#### Excerto fornecido ####

Há dias que nascem para pôr à prova a nossa capacidade de acreditar. São uma espécie de “teste” à nossa estrutura emocional, uma vez que facilmente nos levam a por em causa ideais que fomos construindo ao longo da vida. No fundo, eles desacreditam o nosso acreditar e quase neutralizam a esperança que está na sua base.
Posto isto…
…perante as imagens a que temos assistido diariamente nas televisões sobre a guerra em curso no enclave sírio de Ghouta, região onde a vida humana deixou de ter qualquer valor para os interesses aí instalados e, pior ainda, onde as soluções para um cessar fogo emitidas pela maior organização mundial de nações (ONU), não tem qualquer efeito no terreno e é totalmente desrespeitada;
… perante a crueldade humana que decide executar por injecção letal um condenado à morte portador de uma doença terminal, acto que não foi consumado depois de várias tentativas falhadas de encontrar uma veia capaz de receber o cateter, o que o deixou com várias feridas e uma condenação à morte adiada….
Que podemos sentir? Em que podemos acreditar?
Estas duas realidades, que representam apenas uma amostra do que se passa pelo mundo, acontecem agora, em pleno séc. XXI. O primeiro caso num país que está há sete anos em guerra, quase destruído e com um povo que é massacrado todos os dias; a segunda situação ocorreu no estado do Alabama, nos EUA, país na vanguarda do desenvolvimento tecnológico, mas um dos que mais viola os direitos humanos, inclusivamente aplicando a pena de morte.

####

Reproduz tal e qual a parte do excerto sobre Ghouta e a pena de morte que vai desde "Posto isto…" até "que podemos acreditar?", incluindo estas palavras. Os itens vêm de outra fonte.

#### Dados registados ####

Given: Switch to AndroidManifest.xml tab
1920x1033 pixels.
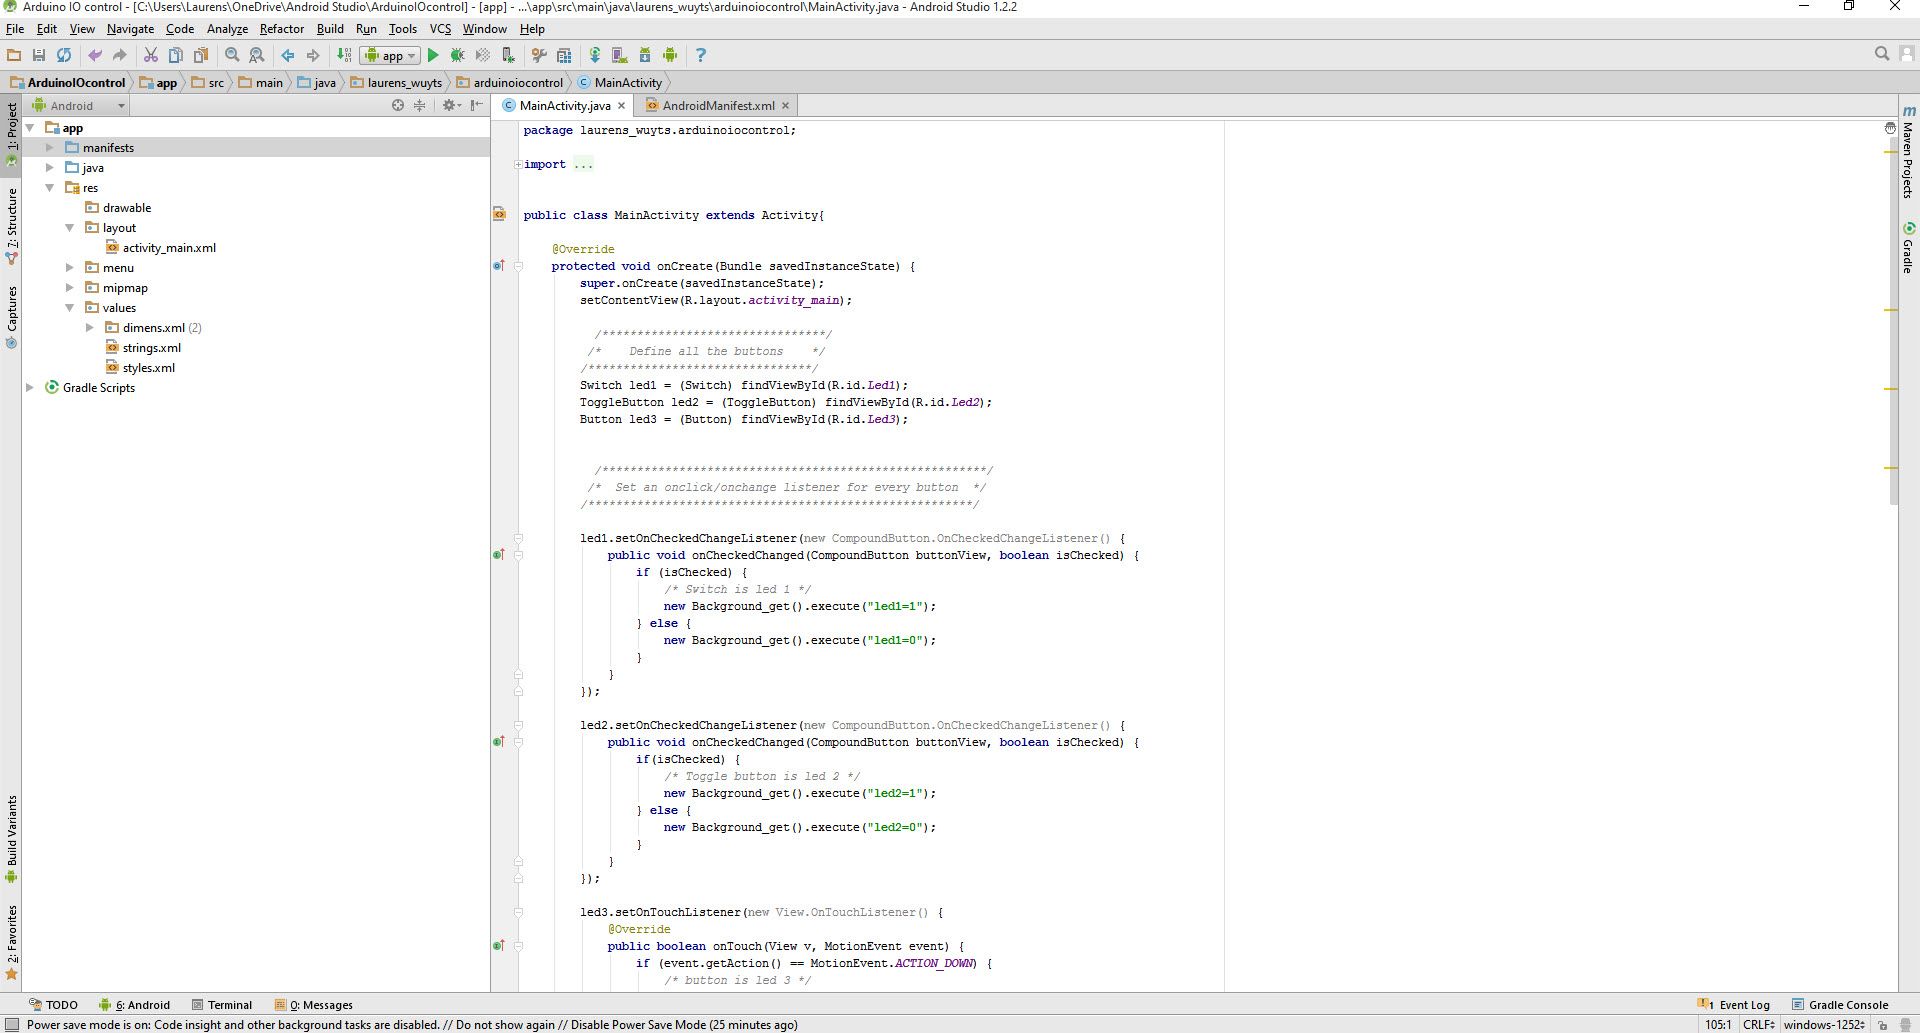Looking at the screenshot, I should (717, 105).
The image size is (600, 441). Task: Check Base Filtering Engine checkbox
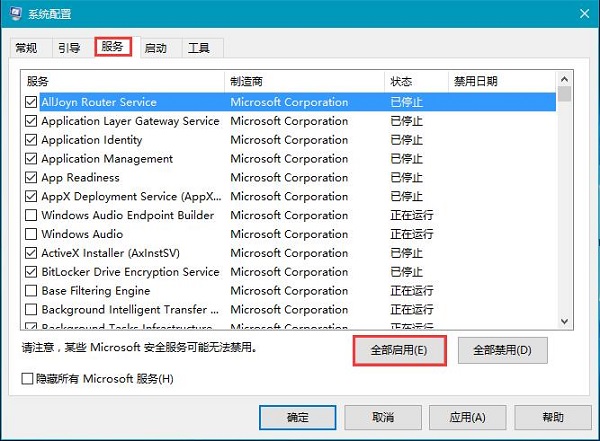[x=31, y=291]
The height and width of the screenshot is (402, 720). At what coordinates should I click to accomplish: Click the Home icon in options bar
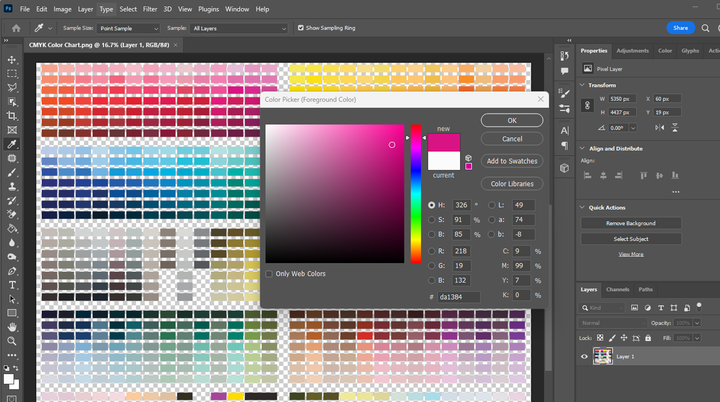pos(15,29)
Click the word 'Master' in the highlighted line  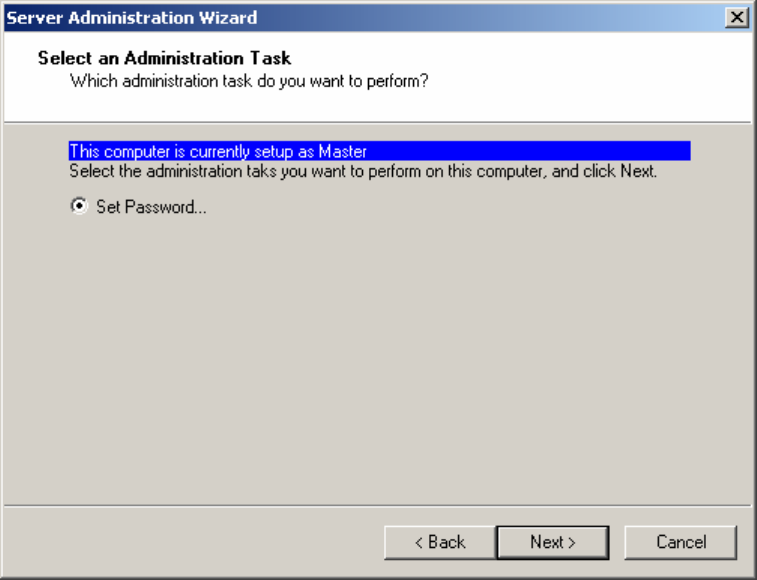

####

A tua solução:
Posto isto…
…perante as imagens a que temos assistido diariamente nas televisões sobre a guerra em curso no enclave sírio de Ghouta, região onde a vida humana deixou de ter qualquer valor para os interesses aí instalados e, pior ainda, onde as soluções para um cessar fogo emitidas pela maior organização mundial de nações (ONU), não tem qualquer efeito no terreno e é totalmente desrespeitada;
… perante a crueldade humana que decide executar por injecção letal um condenado à morte portador de uma doença terminal, acto que não foi consumado depois de várias tentativas falhadas de encontrar uma veia capaz de receber o cateter, o que o deixou com várias feridas e uma condenação à morte adiada….
Que podemos sentir? Em que podemos acreditar?